El país que se creía rico, sujeto protagonista del libro, decide acudir a varios doctores a que le diagnostiquen su mal. A pesar de que algunos médicos son realmente duros con el estado de su salud, el paciente se niega a aceptar el tratamiento que le proponen por considerarlo demasiado riguroso. El país que se creía rico sigue creyendo que simplemente con el tiempo volverá a ser cómo era, por lo que relega cualquier tratamiento. Y claro, así no hay manera. El país empeora, mientras que sus otros vecinos afectados de la epidemia ya comienzan a recuperarse de sus dolencias.
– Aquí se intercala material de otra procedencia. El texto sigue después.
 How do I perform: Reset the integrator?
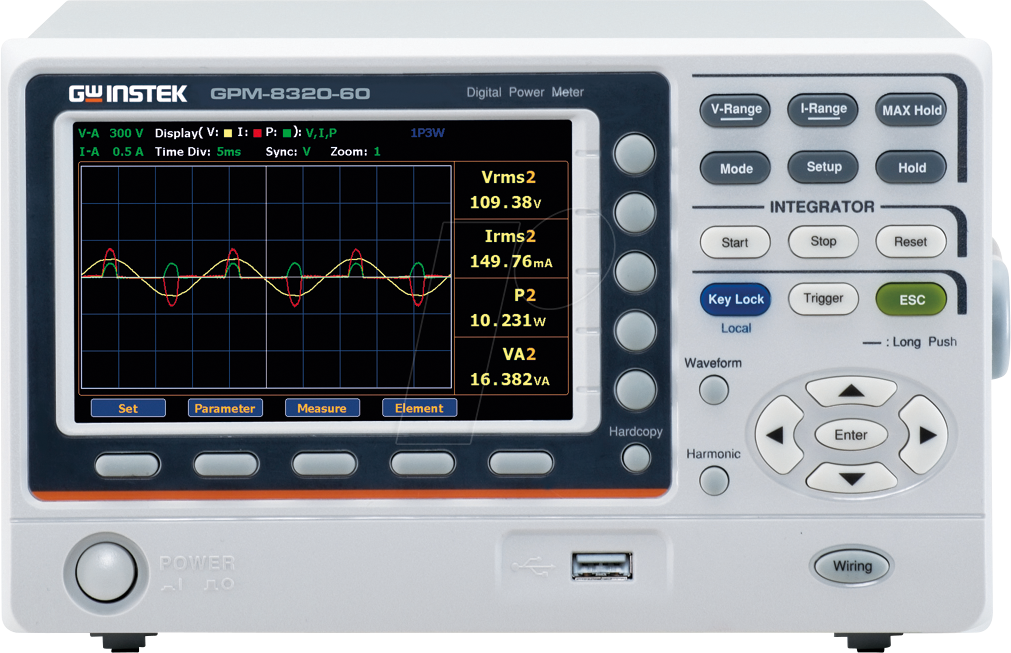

Al país que se creía rico se le ha acabado el dinero del crédito fácil. Primero para sus empresas y familias, probablemente también para su sector público en pocos meses. La construcción residencial no volverá a ser lo que fue, y cuando mira a su alrededor buscando salidas se encuentra con un mundo muy competitivo, donde unos países venden bienes de alta tecnología y otros ofrecen mano de obra muy barata. Pero el país que se creía rico no puede hacer ni lo uno ni lo otro: tiene inoculado el virus de la decadencia. José Luis Manzanares le somete a las preguntas que determinarán su futuro: ¿está dispuesto acaso a volver a gastar menos de lo que ingresa, a cambiar sus hábitos, a anteponer el trabajo al ocio, a adelgazar el Estado de bienestar, a estudiar e innovar? Sin todo ello, el país que se creía rico seguirá languideciendo, mientras que más y más países le adelantarán sin compasión.

Mientras leía el libro, recordaba los principios expuestos por Ibn Jaldún en su impresionante Introducción a la Historia, considerado como el primer tratado de sociología. Existe una dinámica inmutable en el origen de los imperios y las civilizaciones. Nacen desde el esfuerzo, el sacrificio y la lucha. Se hacen fuertes y logran desbancar a los pueblos decadentes que brillaron en el pasado. Pero, en su victoria llevan la semilla del fracaso. Se acomodan, se acostumbran a la buena vida, relajan sus costumbres, huyen del sacrificio. Comienza entonces su decadencia.

Mientras esto ocurre, otro pueblo pobre y esforzado, comienza a afilar sus armas para la conquista que más tarde o temprano llegará. ¿Estamos en decadencia, mientras que chinos o indios, por ejemplo, trabajan con ahínco para relevarnos como potencias mundiales? ¿Está en nuestras manos quebrar el principio de la decadencia que acuñó nuestro paisano Ibn Jaldún, o nuestro destino ya está escrito por un extraño determinismo sociológico? Para José Luis Manzanares sí es posible resurgir, pero conllevaría un enorme esfuerzo que todos deberíamos estar dispuestos a asumir. ¿Será posible? Sólo el tiempo nos lo dirá.